*Problem details*
List every line of the records below that contains the string "sidebar", treating uppercase and lowercase as different.

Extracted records
◆ ◆ ◆ ◆

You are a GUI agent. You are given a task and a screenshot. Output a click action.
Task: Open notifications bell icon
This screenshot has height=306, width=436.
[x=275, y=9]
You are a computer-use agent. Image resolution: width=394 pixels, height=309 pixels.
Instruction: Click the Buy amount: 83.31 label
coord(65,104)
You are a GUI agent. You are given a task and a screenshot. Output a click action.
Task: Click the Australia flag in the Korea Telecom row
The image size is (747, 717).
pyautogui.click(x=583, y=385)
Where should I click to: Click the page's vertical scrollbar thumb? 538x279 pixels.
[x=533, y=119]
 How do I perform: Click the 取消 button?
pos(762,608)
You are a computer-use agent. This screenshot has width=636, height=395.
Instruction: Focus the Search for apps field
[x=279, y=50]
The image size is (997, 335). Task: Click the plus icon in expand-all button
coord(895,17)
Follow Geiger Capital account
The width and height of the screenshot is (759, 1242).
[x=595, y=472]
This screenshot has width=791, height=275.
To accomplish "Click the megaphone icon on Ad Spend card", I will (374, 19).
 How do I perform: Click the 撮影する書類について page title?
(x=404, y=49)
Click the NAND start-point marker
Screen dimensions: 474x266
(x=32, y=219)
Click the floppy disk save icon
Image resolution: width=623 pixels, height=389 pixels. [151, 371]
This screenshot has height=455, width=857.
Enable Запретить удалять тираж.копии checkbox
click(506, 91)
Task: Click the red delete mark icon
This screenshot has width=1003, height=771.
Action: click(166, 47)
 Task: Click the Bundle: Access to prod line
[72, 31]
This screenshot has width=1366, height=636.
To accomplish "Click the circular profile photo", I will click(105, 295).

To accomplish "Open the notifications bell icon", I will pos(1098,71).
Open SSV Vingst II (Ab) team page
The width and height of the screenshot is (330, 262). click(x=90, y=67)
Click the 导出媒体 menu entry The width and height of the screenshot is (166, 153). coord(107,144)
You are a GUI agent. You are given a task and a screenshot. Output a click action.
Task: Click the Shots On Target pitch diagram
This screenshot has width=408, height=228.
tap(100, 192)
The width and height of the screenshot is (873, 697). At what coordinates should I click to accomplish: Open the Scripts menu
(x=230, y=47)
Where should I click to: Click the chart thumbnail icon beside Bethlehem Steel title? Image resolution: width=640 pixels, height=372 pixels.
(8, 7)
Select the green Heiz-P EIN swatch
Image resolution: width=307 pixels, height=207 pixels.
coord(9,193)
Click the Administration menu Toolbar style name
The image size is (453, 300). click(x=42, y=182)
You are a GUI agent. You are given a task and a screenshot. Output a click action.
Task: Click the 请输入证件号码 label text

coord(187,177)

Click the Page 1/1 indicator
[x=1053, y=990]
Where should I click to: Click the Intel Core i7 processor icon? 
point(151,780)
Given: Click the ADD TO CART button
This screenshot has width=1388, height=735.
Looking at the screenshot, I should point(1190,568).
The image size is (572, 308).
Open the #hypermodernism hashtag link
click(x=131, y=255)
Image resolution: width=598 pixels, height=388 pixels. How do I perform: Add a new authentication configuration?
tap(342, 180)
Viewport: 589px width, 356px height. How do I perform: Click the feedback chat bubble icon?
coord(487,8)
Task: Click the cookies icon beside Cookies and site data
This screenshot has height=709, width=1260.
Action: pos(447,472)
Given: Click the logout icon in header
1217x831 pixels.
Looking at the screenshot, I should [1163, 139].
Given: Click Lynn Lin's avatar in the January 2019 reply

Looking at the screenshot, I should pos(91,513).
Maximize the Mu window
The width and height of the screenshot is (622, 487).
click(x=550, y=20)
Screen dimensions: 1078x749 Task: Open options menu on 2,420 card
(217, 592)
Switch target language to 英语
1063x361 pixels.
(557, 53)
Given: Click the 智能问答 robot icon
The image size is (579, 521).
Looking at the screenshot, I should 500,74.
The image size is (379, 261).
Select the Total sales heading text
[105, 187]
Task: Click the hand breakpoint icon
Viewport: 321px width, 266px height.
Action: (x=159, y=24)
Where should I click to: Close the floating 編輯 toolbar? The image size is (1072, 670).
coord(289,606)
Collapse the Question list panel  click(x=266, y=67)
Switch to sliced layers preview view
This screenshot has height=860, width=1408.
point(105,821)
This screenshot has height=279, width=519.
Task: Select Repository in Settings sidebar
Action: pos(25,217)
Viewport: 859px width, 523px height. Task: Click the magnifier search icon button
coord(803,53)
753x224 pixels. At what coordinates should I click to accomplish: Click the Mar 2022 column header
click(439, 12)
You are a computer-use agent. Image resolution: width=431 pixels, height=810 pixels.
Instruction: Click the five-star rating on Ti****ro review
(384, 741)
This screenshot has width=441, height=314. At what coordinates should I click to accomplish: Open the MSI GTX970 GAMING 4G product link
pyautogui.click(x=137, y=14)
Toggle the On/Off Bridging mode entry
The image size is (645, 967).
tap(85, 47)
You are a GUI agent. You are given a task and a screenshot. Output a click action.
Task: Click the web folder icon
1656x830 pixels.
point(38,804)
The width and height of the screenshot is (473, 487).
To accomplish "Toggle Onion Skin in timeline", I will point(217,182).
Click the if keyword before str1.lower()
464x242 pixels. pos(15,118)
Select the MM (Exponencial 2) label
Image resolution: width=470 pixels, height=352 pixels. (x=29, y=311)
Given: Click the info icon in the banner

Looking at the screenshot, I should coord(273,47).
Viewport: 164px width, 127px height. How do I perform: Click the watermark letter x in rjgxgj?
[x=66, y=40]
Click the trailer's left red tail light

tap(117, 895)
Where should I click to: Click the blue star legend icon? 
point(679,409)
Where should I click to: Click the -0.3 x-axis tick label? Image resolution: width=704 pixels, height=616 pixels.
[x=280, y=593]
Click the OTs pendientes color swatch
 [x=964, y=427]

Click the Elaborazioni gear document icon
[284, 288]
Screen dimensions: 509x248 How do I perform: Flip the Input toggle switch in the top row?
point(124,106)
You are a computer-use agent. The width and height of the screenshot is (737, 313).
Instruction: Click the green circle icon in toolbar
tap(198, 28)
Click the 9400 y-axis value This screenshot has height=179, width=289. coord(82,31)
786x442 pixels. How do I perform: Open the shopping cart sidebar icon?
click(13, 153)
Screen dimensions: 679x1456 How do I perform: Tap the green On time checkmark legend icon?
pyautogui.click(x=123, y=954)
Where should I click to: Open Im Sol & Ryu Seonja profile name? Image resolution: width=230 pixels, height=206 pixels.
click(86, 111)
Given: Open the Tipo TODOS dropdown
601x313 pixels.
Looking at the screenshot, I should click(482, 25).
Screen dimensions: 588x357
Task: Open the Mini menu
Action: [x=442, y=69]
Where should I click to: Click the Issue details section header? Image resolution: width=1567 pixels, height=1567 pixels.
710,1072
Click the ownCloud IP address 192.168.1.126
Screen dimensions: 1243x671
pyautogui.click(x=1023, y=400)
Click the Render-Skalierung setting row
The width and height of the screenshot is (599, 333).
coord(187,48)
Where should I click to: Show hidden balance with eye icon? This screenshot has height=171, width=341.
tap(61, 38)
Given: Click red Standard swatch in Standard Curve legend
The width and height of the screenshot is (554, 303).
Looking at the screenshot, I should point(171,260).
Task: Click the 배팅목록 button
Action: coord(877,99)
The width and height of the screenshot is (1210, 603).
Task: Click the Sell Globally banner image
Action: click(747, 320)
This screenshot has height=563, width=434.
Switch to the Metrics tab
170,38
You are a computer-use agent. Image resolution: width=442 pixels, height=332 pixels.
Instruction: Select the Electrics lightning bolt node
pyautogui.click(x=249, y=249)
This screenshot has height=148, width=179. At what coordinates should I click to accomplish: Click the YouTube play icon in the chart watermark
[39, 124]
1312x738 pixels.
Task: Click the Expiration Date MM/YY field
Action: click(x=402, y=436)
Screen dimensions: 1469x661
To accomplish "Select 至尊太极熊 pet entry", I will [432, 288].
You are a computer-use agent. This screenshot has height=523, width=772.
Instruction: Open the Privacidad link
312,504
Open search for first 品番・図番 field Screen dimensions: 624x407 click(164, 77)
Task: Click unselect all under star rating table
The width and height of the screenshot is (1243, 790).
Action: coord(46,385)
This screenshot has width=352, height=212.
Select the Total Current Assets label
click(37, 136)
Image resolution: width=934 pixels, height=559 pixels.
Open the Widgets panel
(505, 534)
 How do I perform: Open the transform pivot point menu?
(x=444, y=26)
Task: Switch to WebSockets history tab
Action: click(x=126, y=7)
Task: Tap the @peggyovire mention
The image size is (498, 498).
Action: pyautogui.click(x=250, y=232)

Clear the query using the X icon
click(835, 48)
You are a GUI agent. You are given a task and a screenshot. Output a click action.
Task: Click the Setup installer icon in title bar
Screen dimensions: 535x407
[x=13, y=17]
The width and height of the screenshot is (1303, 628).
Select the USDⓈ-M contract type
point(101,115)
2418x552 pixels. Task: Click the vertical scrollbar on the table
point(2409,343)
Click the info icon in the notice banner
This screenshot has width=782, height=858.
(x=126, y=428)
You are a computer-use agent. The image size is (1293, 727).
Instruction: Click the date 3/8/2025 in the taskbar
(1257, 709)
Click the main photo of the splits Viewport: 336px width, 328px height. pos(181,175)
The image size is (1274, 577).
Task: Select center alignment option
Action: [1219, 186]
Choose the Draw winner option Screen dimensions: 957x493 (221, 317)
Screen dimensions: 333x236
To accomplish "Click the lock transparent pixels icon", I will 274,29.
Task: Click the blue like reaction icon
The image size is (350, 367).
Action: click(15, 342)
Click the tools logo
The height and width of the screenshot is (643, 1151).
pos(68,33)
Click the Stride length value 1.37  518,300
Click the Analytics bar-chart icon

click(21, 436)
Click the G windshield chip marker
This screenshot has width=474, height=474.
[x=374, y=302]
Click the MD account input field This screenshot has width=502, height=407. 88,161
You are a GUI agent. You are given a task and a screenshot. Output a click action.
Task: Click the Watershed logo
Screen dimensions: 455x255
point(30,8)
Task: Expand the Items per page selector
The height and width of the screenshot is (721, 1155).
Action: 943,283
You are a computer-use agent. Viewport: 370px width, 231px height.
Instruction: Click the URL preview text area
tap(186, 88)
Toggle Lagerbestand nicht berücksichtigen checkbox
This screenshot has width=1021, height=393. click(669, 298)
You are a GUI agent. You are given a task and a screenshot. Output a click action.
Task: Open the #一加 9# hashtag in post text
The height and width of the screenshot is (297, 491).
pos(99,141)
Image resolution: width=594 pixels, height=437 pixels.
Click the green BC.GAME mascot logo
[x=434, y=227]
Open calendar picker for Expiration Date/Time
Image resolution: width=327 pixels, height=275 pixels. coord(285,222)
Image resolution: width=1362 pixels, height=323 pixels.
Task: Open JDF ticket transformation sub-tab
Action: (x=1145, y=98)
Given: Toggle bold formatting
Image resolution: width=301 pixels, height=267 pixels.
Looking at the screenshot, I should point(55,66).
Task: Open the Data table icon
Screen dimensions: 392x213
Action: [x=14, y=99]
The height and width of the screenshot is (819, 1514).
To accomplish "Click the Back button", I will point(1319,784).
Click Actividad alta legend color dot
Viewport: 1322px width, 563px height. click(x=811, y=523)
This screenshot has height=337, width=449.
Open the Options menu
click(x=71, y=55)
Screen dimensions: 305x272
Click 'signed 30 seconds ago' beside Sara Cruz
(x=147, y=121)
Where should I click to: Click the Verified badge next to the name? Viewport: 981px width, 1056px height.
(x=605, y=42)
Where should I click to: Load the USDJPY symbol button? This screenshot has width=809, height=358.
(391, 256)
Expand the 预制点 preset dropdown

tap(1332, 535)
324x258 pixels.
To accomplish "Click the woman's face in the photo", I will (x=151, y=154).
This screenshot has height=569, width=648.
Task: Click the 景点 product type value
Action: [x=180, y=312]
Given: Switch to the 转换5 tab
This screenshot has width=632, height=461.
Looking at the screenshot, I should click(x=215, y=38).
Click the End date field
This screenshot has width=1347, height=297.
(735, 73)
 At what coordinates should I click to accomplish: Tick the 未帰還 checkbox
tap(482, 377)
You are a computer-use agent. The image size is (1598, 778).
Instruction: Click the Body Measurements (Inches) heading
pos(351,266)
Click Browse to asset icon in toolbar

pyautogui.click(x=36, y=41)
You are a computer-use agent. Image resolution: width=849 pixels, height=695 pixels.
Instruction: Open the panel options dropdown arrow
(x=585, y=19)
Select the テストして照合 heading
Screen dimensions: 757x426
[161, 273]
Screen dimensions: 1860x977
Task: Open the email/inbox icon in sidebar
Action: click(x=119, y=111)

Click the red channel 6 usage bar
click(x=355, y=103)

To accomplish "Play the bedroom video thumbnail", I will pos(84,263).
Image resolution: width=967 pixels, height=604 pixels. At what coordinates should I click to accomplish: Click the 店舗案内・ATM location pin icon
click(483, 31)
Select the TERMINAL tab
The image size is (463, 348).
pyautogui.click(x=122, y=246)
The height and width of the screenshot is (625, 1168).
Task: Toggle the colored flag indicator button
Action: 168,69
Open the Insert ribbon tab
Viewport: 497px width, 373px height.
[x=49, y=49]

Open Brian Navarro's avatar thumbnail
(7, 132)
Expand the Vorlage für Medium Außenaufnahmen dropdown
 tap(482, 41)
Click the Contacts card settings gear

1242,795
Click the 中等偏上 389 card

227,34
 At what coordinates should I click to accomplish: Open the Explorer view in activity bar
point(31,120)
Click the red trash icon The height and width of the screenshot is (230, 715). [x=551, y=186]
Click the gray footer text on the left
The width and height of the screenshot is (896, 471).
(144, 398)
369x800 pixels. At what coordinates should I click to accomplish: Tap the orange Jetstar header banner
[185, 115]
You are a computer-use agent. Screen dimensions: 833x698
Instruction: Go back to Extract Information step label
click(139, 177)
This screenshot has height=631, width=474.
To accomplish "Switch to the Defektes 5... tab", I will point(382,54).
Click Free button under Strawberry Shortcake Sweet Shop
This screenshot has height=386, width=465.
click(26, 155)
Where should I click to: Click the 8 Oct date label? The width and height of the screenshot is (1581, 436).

◆ ◆ ◆ ◆

*Result of the exercise*
Task: Select Repository in Settings sidebar
786x442 pixels. How do I perform: Open the shopping cart sidebar icon?
Task: Open the email/inbox icon in sidebar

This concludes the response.